++++ TASK MATERIAL

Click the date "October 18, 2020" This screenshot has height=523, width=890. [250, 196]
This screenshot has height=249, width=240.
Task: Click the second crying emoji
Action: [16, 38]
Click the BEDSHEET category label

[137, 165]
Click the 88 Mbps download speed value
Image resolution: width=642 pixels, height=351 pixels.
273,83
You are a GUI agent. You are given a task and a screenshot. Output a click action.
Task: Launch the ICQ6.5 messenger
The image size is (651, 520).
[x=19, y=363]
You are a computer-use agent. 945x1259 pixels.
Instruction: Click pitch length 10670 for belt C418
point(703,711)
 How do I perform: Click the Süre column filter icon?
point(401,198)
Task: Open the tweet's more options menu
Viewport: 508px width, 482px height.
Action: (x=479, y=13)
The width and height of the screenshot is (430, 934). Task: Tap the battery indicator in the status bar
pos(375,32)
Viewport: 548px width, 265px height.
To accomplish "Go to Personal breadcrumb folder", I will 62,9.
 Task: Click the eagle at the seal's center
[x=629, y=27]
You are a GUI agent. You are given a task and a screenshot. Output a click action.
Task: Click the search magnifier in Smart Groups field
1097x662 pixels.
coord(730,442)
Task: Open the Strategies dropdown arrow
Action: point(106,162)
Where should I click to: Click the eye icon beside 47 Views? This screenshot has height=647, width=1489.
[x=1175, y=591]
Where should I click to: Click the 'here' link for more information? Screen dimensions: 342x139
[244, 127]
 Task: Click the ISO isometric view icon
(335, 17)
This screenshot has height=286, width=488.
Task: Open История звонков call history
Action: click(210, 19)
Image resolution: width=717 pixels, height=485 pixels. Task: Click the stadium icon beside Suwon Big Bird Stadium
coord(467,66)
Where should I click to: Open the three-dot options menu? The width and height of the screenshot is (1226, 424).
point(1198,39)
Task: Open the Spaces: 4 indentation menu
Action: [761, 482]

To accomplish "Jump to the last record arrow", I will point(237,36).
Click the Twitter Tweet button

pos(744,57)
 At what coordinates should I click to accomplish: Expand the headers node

++++++++

- YOUR GOAL
Repeat, word for word, every line above.

- TASK ANSWER
Click the date "October 18, 2020" This screenshot has height=523, width=890. [250, 196]
This screenshot has height=249, width=240.
Task: Click the second crying emoji
Action: [16, 38]
Click the BEDSHEET category label

[137, 165]
Click the 88 Mbps download speed value
Image resolution: width=642 pixels, height=351 pixels.
273,83
You are a GUI agent. You are given a task and a screenshot. Output a click action.
Task: Launch the ICQ6.5 messenger
The image size is (651, 520).
[x=19, y=363]
You are a computer-use agent. 945x1259 pixels.
Instruction: Click pitch length 10670 for belt C418
point(703,711)
 How do I perform: Click the Süre column filter icon?
point(401,198)
Task: Open the tweet's more options menu
Viewport: 508px width, 482px height.
Action: (x=479, y=13)
The width and height of the screenshot is (430, 934). Task: Tap the battery indicator in the status bar
pos(375,32)
Viewport: 548px width, 265px height.
To accomplish "Go to Personal breadcrumb folder", I will 62,9.
 Task: Click the eagle at the seal's center
[x=629, y=27]
You are a GUI agent. You are given a task and a screenshot. Output a click action.
Task: Click the search magnifier in Smart Groups field
1097x662 pixels.
coord(730,442)
Task: Open the Strategies dropdown arrow
Action: point(106,162)
Where should I click to: Click the eye icon beside 47 Views? This screenshot has height=647, width=1489.
[x=1175, y=591]
Where should I click to: Click the 'here' link for more information? Screen dimensions: 342x139
[244, 127]
 Task: Click the ISO isometric view icon
(335, 17)
This screenshot has height=286, width=488.
Task: Open История звонков call history
Action: click(210, 19)
Image resolution: width=717 pixels, height=485 pixels. Task: Click the stadium icon beside Suwon Big Bird Stadium
coord(467,66)
Where should I click to: Open the three-dot options menu? The width and height of the screenshot is (1226, 424).
point(1198,39)
Task: Open the Spaces: 4 indentation menu
Action: [761, 482]

To accomplish "Jump to the last record arrow", I will point(237,36).
Click the Twitter Tweet button

pos(744,57)
 At what coordinates should I click to accomplish: Expand the headers node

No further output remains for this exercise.